● Conjunto de tareas
1 > Según el fragmento sobre el exilio español y la diáspora puertorriqueña, ¿en qué movimiento participan los protagonistas de las novelas de Matilla y de Floreal Hernández?
2 > Continúa el fragmento sobre el exilio español y la diáspora puertorriqueña a partir de donde termina.

● Fragmento
La otra serie narrativa de la novela, con el contrapunto de ésta, tiene un sentido carnavalesco y polifónico, la biografía del autor-personaje está vinculada a la historia puertorriqueña y a la literatura y cultura del Caribe. En esta posúltima voz del exilio español, la diáspora del exilio español se funde con la diáspora puertorriqueña. Nos encontramos que el «españolito», ya puertorriqueño y profesor universitario, viajando en la guagua aérea, figura entre los intelectuales y activistas que definirán la diáspora puertorriqueña. Con su identidad bicultural, encaja en la identidad de una puertorriqueñidad distendida y acrisolada en el trasiego entre la Isla y las comunidades puertorriqueñas en los Estados Unidos. Es significativo que en estas dos posúltimas voces del exilio, el espíritu combativo que reclamaba Cortázar para el escritor exiliado se funda con el de las luchas en los países de adopción (asimismo varios de los hispanomexicanos tuvieron una participación activa en el movimiento mexicano del 68). En las novelas de Matilla y de Floreal Hernández la participación de los protagonistas en el movimiento en contra de la guerra de Vietnam tiene algo de compensación de no haber podido luchar, por ser niños, en el bando republicano de sus padres; y en la de Matilla es un acto más de su identidad puertorriqueña.

● Extracto de datos
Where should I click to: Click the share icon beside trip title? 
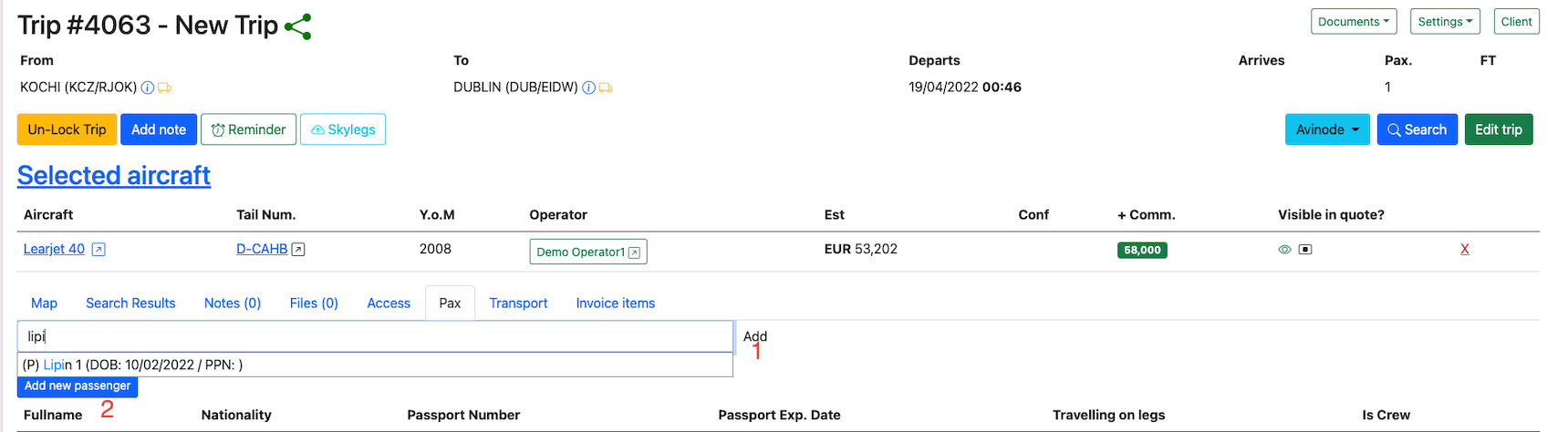click(x=298, y=26)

● Resultados por tarea
1 > En el movimiento en contra de la guerra de Vietnam.

2 >
En esta novela, como en las otras que vengo tratando, hay una afirmación en la propia escritura. Lo que leemos en la contraportada de En voz continua podría aplicarse a todas ellas: «es un homenaje a la literatura y a sus obstinados practicantes», claro que en estos casos muchos de esos «obstinados practicantes» son los escritores del exilio histórico, como emblematiza Emilio Prados en En voz continua. Matilla Rivas excede en el uso del lenguaje puertorriqueño y en este sentido su novela se asemeja, hasta en su extensión de novela corta, a la del poeta Patán y a la obra de otros escritores hispanoamericanos que exceden en el uso de un español mexicano.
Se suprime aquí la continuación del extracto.